Jauh lebih penting dari itu ialah memahami dalam konteks kesejarahan seperti apa kepahlawanan itu muncul. Para pahlawan kemerdekaan di masa lalu itu berjuang dilandasi oleh nasionalisme altruis, alias semangat kebangsaan tanpa pamrih.
Tidak ada alibi jabatan, atau tendensi apa pun dalam memperjuangkan kemerdekaan kecuali rasa cinta pada tanah air dan bangsa. Mereka resah melihat ketidakadilan dan penindasan yang terjadi akibat praktik kolonialisme. Oleh karena itu mereka mengangkat senjata melawan penjajah.
Mengadaptasikan Keteladanan Para Pahlawan
Di era sekarang, ketika era kolonialisme telah berlalu, spirit kepahlawanan itu tetap kita butuhkan. Tersebab, bangsa Indonesia tengah dirundung beragam tantangan. Salah satu yang terberat ialah maraknya penyebaran paham dan gerakan radikalisme dan terorisme mengatasnamakan agama. Layaknya kolonialisme, radikalisme dan terorisme juga memiliki daya rusak yang sama dahsyatnya. Tidak hanya secara fisik, namun juga secara sosiologis dan politis.
Peringatan Hari Pahlawan kiranya menjadi momentum untuk melawan narasi kepahlawanan atau heroisme semu yang sengaja disusun dan disebarluaskan agar kaum muda terjebak ke dalam kubangan radikalisme. Kita harus membangun narasi kepahlawanan sejati, yakni kepahlawanan yang dibangun di atas inspirasi keteladanan para pejuang kemerdekaan dan siapa saja yang menyumbang peran dan andil pada kemajuan bangsa.
Peringatan Hari Pahlawan bukanlah sekadar selebrasi artifisial, apalagi mengultuskan sosok pahlawan. Peringatan Hari Pahlawan tiada lain bertujuan untuk menggali inspirasi keteladanan para pahlawan agar bisa diimplementasikan dalam konteks kekinian. Dalam hal ini, ada setidaknya tiga inspirasi keteladanan para pahlawan yang layak kita adaptasikan dalam konteks sekarang.

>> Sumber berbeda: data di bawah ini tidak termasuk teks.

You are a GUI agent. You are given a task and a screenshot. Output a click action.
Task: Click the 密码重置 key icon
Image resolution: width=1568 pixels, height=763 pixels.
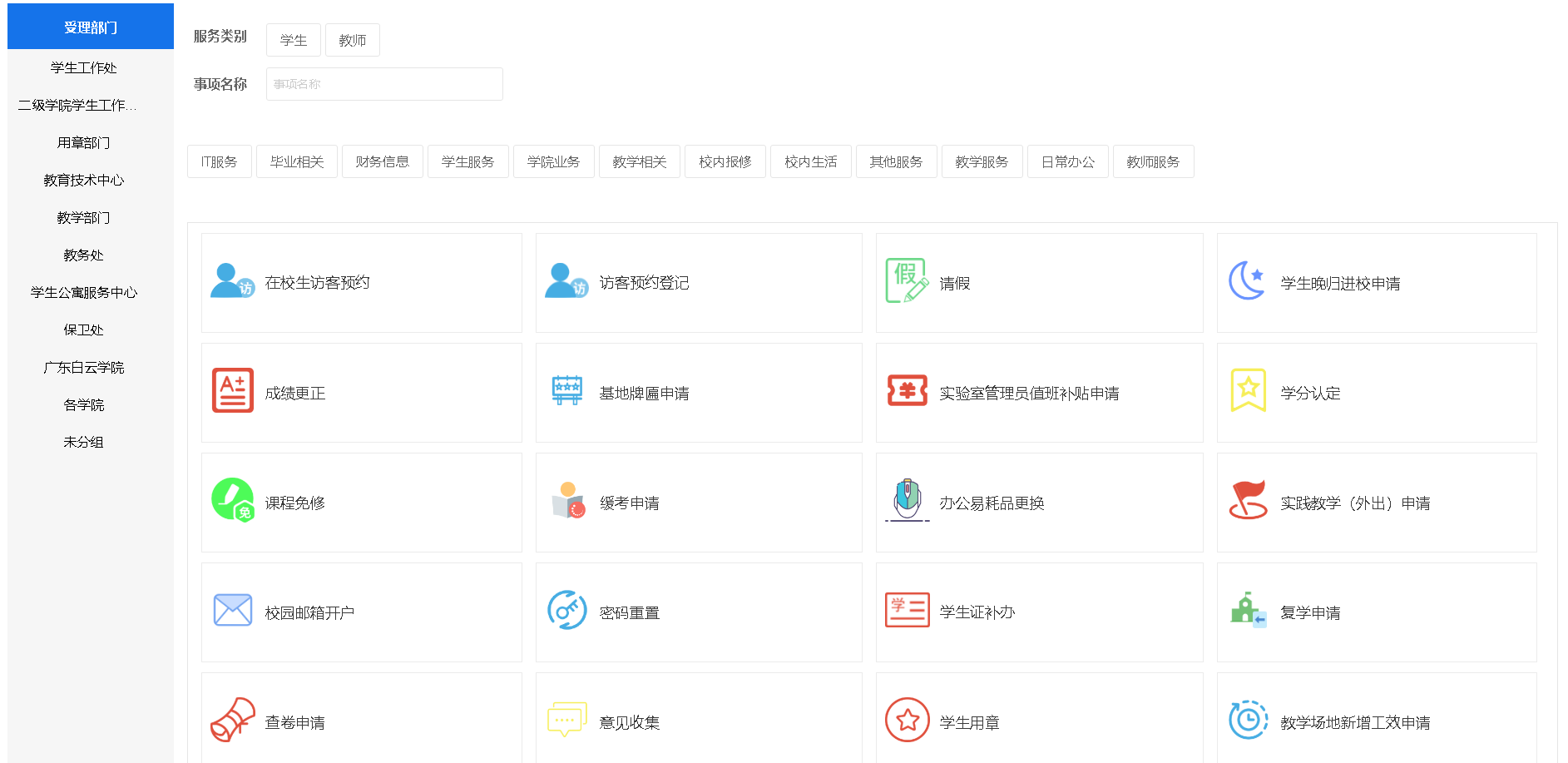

Yakni sikap cinta tanah air (nasionalisme), kerelaan berkorban demi bangsa dan negara (patriotisme) dan kerelaan berjuang tanpa pamrih (altruisme). Ketiga inspirasi itu kiranya bisa kita jadikan pedoman di era sekarang, utamanya dalam konteks menjaga NKRI dari ancaman radikalisme dan terorisme.